WRITTEN EXERCISE. Please copy the material below word for word, starting with the line that contains "Task: Shift time" and going on through the end of the material, including both ends. Leave the pictures out of your copy.
——
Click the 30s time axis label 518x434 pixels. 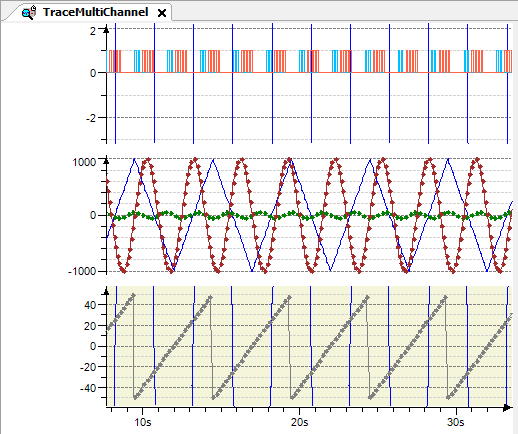pyautogui.click(x=455, y=422)
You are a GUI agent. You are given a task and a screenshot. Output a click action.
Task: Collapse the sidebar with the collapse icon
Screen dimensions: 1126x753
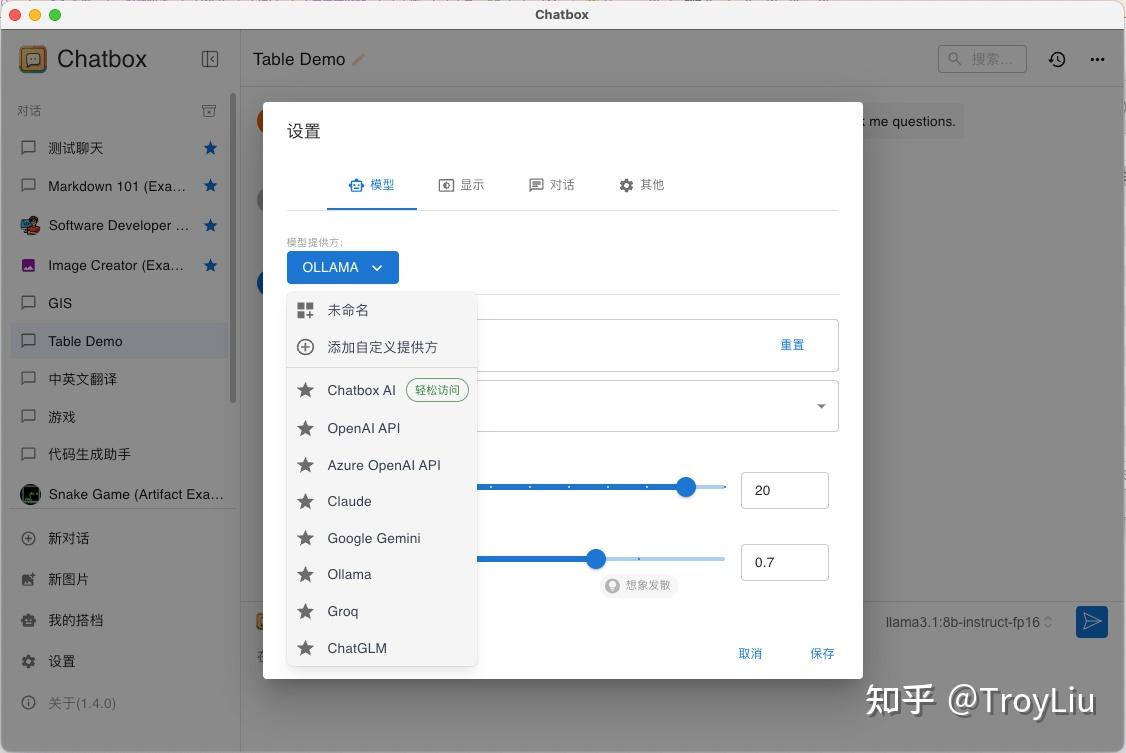210,59
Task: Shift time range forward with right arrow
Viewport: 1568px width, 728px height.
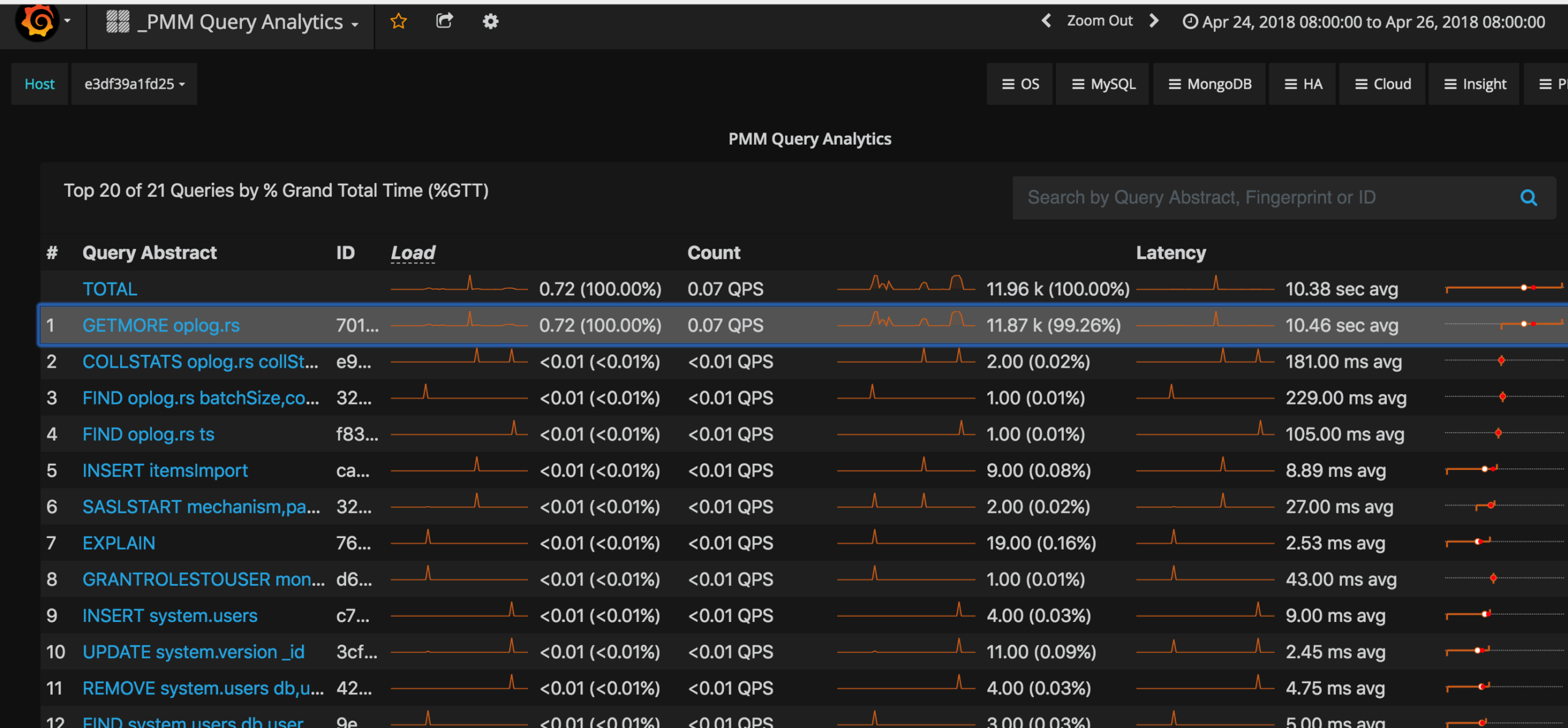Action: coord(1154,21)
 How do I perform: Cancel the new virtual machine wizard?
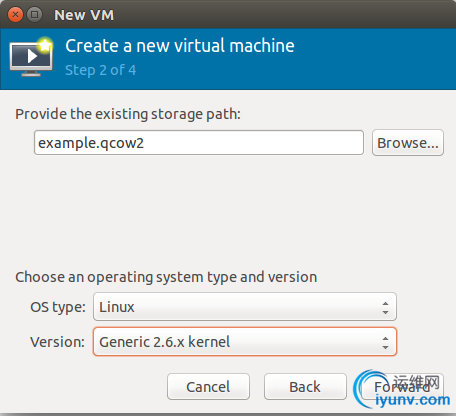click(x=208, y=387)
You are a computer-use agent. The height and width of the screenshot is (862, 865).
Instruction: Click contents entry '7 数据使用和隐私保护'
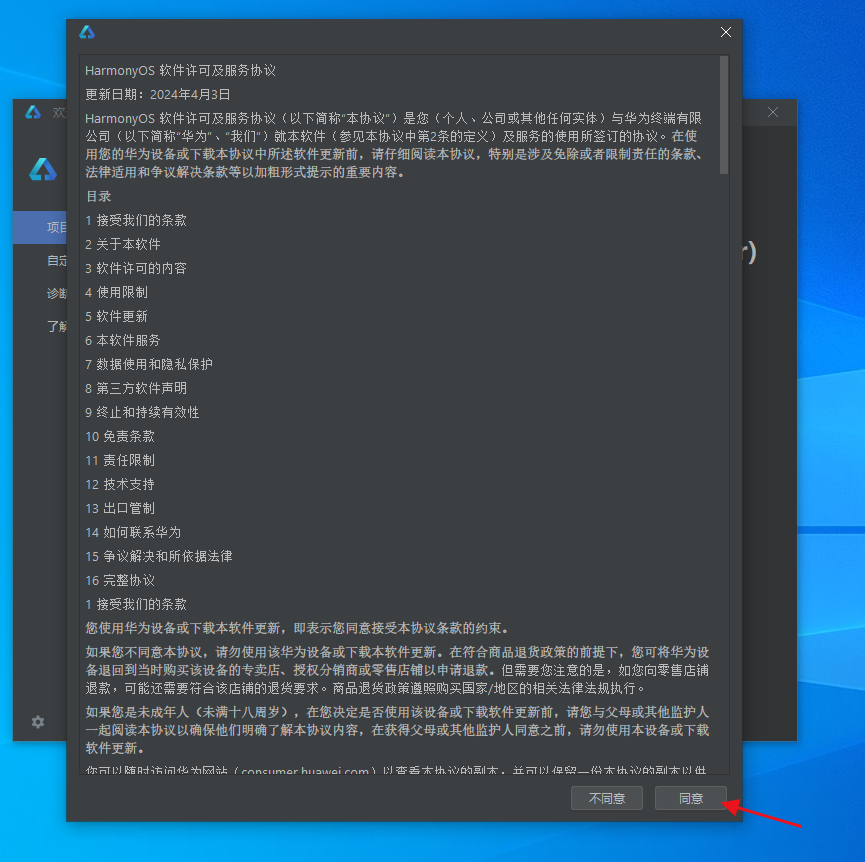(149, 364)
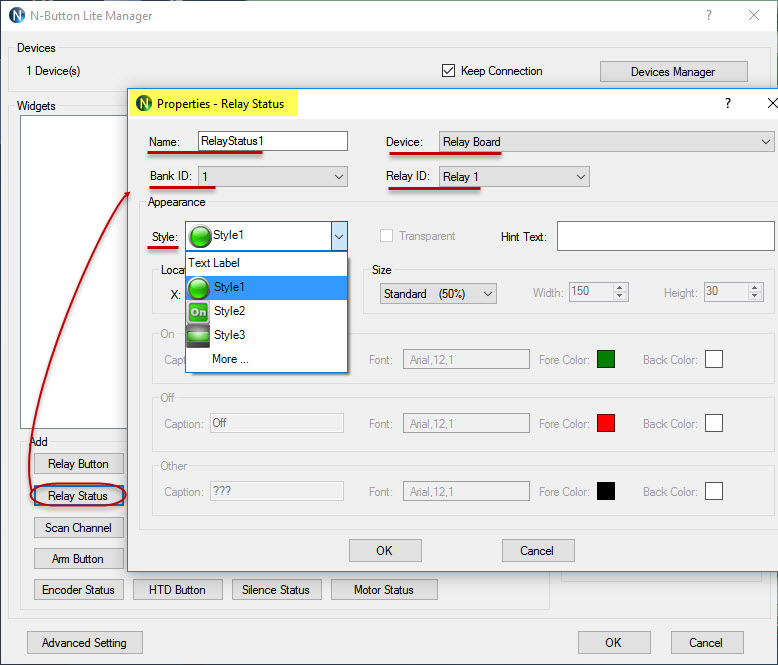Open the Devices Manager
778x665 pixels.
[673, 71]
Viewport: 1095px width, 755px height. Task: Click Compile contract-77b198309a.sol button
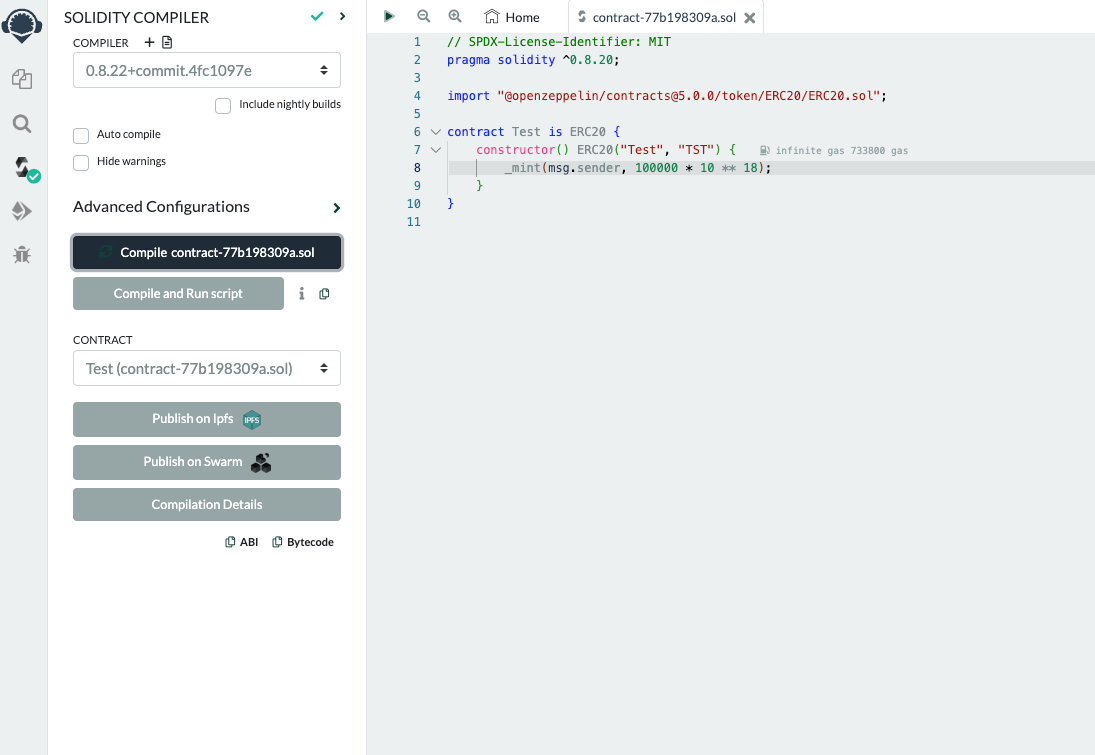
——
CORRECT RESPONSE.
Task: Shift time range forward with right arrow
Viewport: 1568px width, 728px height.
Action: coord(1154,21)
 How do I perform: Cancel the new virtual machine wizard?
click(x=208, y=387)
You are a computer-use agent. The height and width of the screenshot is (862, 865).
Instruction: Click contents entry '7 数据使用和隐私保护'
(149, 364)
Open the Devices Manager
778x665 pixels.
[673, 71]
Viewport: 1095px width, 755px height. Task: Click Compile contract-77b198309a.sol button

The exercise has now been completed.